Asia Long-Term Unconstrained 2018 Outlook
After the strong run for Asian equities in 2017, backed by an earnings recovery, Andrew Graham and Paul Danes look ahead to what we can expect for the coming year.
11 January 2018
What were the key drivers of markets last year?
One of the key factors for investors in Asian equities over the past 12 months was the expectation of the strongest earnings recovery in seven years (based on consensus forecasts), with the prospect of this being sustained into 2018.* Meanwhile, in terms of global investment, the weak US dollar supported strong inflows into emerging market debt and equities, compounding the positive flows generated through improving company fundamentals.
Importantly though, the strong performance in Asian markets last year came from a narrow selection of companies. As of December, only 36% of stocks in MSCI Asia ex Japan had outperformed the index for 2017. In fact, a further probe into that data reveals just how the narrow the breadth of the market has been; just 15 stocks accounted for nearly 40% of the index return† and over half of this came from just five technology stocks. In country terms, China and Korea were the clear outperformers.**
Did your strategy perform as you would have expected in 2017?
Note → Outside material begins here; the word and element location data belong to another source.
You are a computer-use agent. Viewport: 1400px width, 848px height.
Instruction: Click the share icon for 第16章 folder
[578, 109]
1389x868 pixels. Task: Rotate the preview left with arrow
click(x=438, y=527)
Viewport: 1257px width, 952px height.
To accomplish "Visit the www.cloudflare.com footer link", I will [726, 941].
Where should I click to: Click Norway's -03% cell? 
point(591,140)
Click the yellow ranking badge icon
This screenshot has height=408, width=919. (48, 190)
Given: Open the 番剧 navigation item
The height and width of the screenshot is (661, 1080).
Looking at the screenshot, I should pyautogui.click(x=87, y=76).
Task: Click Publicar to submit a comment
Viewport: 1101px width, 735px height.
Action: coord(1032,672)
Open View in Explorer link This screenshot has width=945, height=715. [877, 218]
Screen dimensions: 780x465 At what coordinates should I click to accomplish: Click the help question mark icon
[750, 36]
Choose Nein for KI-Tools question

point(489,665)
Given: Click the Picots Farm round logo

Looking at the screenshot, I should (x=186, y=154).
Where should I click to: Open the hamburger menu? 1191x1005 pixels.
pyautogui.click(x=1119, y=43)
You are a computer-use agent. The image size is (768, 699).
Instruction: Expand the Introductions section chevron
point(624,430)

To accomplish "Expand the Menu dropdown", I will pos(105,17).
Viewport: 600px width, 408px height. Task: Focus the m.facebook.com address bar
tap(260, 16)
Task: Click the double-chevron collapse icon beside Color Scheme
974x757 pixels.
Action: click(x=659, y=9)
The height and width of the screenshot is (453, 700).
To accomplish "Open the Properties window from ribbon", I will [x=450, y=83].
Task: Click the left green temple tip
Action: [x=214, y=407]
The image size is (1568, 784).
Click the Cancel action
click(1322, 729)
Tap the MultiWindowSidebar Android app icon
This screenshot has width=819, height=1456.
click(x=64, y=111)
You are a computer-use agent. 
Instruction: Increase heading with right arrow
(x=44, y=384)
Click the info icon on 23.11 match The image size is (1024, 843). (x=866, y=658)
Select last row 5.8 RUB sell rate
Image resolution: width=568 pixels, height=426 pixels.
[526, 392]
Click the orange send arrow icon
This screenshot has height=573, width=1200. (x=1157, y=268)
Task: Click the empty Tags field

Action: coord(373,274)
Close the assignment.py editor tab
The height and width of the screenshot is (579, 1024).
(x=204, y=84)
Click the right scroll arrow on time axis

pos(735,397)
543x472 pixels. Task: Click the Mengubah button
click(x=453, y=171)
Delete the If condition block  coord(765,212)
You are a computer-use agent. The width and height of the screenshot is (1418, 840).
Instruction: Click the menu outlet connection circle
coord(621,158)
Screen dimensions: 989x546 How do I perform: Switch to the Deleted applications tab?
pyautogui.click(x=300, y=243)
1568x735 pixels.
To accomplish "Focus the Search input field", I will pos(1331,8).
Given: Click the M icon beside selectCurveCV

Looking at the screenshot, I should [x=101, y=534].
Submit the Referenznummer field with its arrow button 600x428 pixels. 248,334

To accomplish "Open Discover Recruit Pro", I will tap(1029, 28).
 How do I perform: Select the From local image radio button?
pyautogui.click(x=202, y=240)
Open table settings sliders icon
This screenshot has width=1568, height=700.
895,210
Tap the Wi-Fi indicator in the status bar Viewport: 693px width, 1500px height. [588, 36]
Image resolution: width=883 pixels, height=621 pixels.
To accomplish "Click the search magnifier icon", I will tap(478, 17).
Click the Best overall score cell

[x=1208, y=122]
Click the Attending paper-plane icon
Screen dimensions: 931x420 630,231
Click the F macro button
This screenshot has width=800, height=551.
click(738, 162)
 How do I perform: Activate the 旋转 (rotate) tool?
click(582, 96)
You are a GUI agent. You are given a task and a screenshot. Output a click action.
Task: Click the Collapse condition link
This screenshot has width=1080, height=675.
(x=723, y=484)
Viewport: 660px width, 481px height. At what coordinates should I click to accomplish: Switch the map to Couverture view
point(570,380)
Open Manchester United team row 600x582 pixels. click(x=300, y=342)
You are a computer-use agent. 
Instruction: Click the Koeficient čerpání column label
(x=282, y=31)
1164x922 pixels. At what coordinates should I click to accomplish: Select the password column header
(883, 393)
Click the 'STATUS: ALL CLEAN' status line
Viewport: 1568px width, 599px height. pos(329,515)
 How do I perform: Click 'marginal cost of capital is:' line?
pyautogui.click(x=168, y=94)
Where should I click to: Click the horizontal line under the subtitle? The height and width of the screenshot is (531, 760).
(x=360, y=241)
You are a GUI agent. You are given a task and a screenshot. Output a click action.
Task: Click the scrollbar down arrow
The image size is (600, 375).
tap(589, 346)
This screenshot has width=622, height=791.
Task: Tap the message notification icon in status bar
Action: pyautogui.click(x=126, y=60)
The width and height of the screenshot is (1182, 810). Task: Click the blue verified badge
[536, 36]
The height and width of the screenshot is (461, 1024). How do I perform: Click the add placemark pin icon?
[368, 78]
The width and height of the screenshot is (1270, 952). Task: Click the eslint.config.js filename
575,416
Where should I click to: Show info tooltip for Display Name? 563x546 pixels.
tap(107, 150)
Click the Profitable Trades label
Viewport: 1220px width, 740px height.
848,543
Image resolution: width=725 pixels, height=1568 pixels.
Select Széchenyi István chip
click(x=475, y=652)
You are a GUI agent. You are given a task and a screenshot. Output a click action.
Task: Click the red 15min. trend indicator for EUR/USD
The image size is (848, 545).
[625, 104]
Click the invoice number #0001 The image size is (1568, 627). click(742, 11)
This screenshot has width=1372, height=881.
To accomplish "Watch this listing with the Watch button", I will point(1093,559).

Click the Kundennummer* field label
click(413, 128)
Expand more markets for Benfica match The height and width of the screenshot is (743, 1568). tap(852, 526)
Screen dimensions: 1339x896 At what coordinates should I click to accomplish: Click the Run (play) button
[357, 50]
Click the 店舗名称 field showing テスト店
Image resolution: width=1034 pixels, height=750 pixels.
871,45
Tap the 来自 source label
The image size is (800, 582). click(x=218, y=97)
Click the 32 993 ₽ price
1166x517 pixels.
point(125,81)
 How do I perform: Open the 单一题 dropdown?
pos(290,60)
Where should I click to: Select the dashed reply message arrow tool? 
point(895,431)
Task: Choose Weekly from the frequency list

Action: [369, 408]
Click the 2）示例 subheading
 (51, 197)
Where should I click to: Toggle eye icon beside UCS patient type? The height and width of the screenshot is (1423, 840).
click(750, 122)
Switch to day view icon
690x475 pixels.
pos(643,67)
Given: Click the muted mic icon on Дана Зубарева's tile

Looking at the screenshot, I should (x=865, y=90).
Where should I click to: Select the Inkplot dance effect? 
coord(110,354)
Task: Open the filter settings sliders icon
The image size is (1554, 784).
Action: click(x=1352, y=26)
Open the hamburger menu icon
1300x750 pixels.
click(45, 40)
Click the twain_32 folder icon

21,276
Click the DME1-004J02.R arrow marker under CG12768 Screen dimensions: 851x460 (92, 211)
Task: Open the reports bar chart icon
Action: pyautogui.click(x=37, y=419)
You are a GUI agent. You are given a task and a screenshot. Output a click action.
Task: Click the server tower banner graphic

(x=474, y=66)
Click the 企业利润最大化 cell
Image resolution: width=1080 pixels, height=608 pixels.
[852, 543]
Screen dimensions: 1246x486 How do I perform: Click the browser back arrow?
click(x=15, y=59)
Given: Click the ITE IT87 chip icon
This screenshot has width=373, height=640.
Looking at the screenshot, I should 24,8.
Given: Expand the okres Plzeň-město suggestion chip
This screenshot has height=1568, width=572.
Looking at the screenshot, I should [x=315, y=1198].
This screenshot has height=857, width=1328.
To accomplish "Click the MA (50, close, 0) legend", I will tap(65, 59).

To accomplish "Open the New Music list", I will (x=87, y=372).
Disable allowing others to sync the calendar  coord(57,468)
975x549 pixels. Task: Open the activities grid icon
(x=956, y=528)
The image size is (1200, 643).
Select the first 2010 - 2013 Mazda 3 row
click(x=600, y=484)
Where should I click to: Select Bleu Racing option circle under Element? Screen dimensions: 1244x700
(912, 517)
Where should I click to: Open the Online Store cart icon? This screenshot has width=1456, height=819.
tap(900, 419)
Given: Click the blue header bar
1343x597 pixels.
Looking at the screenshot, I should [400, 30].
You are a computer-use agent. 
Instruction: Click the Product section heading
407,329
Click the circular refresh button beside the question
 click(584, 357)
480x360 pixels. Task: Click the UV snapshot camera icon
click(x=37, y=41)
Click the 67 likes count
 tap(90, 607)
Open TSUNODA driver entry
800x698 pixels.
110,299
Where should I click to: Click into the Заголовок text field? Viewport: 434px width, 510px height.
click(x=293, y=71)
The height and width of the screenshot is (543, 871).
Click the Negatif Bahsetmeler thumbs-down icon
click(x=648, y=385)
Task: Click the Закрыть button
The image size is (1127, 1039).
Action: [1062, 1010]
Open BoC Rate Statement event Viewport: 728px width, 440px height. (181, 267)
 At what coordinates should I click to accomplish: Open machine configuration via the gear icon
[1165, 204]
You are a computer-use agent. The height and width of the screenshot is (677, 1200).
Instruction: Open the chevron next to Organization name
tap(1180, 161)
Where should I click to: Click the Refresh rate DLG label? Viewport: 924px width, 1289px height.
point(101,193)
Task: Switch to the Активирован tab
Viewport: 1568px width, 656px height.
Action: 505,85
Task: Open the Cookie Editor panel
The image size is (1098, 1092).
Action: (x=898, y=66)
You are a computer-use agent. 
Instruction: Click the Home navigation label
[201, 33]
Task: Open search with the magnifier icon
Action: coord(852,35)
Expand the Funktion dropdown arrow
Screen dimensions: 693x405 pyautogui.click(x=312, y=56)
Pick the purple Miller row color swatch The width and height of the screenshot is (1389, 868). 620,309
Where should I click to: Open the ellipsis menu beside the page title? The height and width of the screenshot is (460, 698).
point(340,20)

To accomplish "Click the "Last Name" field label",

In absolute terms, the ALTU strategy performed strongly in 2017.†† Although there were fluctuations over the course of the year, the strategy generally performed as we would have anticipated, given market conditions. Contributions over the year came from a broad base, with strong performances from technology, financials, consumer discretionary and real estate. In particular, the portfolio’s Korean and Taiwan-based holdings fared well.
Since inception, the ALTU strategy has achieved approximately 80% upside participation, but only 60% of downside participation relative to the performance of MSCI AC Asia ex Japan. On this basis, comparing 2017, with the historic average, the strategy has performed slightly better than our expectations, participating in around 90% of the upside. Considering the concentrated nature of the portfolio, and given the narrow breadth of the market in 2017, this upside capture has been particularly significant.¶
What do you think will be the key drivers for your markets in 2018?
As we have already mentioned, performance in Asian markets has been strong in 2017, but from a narrow base. As we enter 2018, regional employment levels remain high, incomes are growing and the consumption environment is either stable or improving, depending on the individual country. All of these factors should be supportive of continued market strength, but of a broader nature than in 2017, which would of course be welcome.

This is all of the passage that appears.